Just that piece of paper was clear. So damn clear.
“Simon,” Margo said softly, and that single word was his undoing. He dropped his chin to the top of her head as she ran careful hands over him, smoothing away the aches, creating a whole new one in his belly and below with her gentle touch.
She tipped back her head, meeting his eyes. “Is it better or worse that you know? That you saw him in the flesh?”

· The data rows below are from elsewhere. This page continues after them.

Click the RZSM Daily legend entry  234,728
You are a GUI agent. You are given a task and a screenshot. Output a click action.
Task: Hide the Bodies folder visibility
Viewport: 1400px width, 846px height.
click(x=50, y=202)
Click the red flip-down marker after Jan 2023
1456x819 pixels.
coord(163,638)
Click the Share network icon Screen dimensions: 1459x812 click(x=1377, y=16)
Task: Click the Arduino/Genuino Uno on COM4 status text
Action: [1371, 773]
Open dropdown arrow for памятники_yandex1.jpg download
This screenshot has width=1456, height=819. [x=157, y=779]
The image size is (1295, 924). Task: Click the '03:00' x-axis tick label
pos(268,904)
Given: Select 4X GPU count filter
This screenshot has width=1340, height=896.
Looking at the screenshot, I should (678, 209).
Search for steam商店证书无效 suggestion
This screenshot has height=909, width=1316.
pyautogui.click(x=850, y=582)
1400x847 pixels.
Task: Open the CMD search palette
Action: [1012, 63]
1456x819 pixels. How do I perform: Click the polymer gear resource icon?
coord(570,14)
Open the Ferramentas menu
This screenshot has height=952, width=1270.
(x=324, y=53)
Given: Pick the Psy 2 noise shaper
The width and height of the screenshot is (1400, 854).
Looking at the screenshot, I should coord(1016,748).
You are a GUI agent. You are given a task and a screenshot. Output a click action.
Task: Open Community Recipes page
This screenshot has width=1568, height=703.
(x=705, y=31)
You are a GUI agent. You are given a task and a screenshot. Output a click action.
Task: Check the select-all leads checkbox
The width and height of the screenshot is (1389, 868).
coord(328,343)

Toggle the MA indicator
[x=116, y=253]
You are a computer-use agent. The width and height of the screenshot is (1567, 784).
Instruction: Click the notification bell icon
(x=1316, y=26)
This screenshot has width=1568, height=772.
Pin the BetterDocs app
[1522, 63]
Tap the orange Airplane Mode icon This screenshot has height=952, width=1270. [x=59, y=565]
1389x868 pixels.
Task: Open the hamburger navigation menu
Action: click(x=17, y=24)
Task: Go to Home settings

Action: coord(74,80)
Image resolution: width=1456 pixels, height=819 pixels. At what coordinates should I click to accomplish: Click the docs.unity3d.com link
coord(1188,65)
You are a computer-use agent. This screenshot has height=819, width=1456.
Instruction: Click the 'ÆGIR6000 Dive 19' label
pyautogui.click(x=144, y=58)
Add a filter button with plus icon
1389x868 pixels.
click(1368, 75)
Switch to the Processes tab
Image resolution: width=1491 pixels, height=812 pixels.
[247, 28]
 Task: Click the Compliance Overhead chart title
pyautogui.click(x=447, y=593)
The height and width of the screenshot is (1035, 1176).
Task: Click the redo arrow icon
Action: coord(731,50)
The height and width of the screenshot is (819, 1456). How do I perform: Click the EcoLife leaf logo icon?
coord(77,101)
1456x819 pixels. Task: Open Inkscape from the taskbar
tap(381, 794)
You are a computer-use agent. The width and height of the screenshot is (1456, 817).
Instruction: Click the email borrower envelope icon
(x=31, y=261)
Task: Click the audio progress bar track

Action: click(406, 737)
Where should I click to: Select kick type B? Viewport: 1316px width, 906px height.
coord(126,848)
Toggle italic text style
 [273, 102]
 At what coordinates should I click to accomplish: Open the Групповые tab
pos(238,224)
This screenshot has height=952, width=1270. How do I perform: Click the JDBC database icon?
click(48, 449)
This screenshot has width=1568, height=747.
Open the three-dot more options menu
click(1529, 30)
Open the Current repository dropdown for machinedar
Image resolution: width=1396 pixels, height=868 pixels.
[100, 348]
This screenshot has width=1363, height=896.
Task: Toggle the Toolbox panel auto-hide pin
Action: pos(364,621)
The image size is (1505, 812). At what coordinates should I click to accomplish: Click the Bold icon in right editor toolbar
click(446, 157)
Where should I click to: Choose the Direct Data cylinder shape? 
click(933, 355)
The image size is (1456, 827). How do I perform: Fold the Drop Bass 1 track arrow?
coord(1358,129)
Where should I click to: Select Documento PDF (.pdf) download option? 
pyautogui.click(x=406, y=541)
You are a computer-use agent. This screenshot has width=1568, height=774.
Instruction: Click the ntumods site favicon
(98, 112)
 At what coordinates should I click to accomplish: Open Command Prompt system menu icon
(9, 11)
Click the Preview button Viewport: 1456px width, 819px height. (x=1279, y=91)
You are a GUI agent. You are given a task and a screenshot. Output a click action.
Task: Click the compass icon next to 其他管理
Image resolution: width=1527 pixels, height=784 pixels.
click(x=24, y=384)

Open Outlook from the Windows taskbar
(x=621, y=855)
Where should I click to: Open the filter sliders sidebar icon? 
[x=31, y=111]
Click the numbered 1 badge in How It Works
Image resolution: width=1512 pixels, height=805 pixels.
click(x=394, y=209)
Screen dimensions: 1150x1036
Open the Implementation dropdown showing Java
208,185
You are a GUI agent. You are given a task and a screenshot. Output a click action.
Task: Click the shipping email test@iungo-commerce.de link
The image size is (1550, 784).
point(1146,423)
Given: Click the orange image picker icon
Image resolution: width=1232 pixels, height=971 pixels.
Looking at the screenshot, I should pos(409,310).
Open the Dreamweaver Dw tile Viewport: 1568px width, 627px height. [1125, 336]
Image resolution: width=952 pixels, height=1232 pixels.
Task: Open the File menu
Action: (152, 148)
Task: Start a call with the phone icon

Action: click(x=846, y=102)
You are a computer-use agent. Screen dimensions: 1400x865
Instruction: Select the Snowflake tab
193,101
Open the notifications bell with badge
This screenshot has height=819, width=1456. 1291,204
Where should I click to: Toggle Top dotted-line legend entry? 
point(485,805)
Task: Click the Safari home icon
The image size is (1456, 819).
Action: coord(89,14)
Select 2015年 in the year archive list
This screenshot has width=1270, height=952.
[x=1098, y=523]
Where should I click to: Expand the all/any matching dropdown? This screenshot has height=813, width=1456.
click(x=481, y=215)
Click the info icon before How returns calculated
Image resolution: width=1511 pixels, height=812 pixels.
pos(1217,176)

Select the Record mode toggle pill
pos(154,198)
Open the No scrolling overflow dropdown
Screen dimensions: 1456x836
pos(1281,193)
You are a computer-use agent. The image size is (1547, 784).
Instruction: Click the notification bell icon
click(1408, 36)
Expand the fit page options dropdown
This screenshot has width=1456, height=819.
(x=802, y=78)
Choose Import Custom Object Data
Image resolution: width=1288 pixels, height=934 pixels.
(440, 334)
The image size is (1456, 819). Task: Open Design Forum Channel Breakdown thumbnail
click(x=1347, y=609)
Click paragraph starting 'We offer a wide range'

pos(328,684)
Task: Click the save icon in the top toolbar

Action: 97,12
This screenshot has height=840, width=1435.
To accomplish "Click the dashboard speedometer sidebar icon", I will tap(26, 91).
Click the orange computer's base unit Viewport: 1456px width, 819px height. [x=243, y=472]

“It just is. At least now I know.” He smudged his fingertip over her delicate cheekbone before reaching up to undo her hair. It tumbled down around her shoulders, untamed and free. Then he reached for the tie of her robe. He pulled it apart slowly, his breath stuttering at the sight of her as it always did. Didn’t matter how many times he touched her like this. Each one was a revelation.
A gift.
He palmed her breast and rolled his thumb over the tightening tip, gauging from her face what she wanted. Needed. This was about her. If she preferred just a shower, to keep that much space for herself, he would give her that.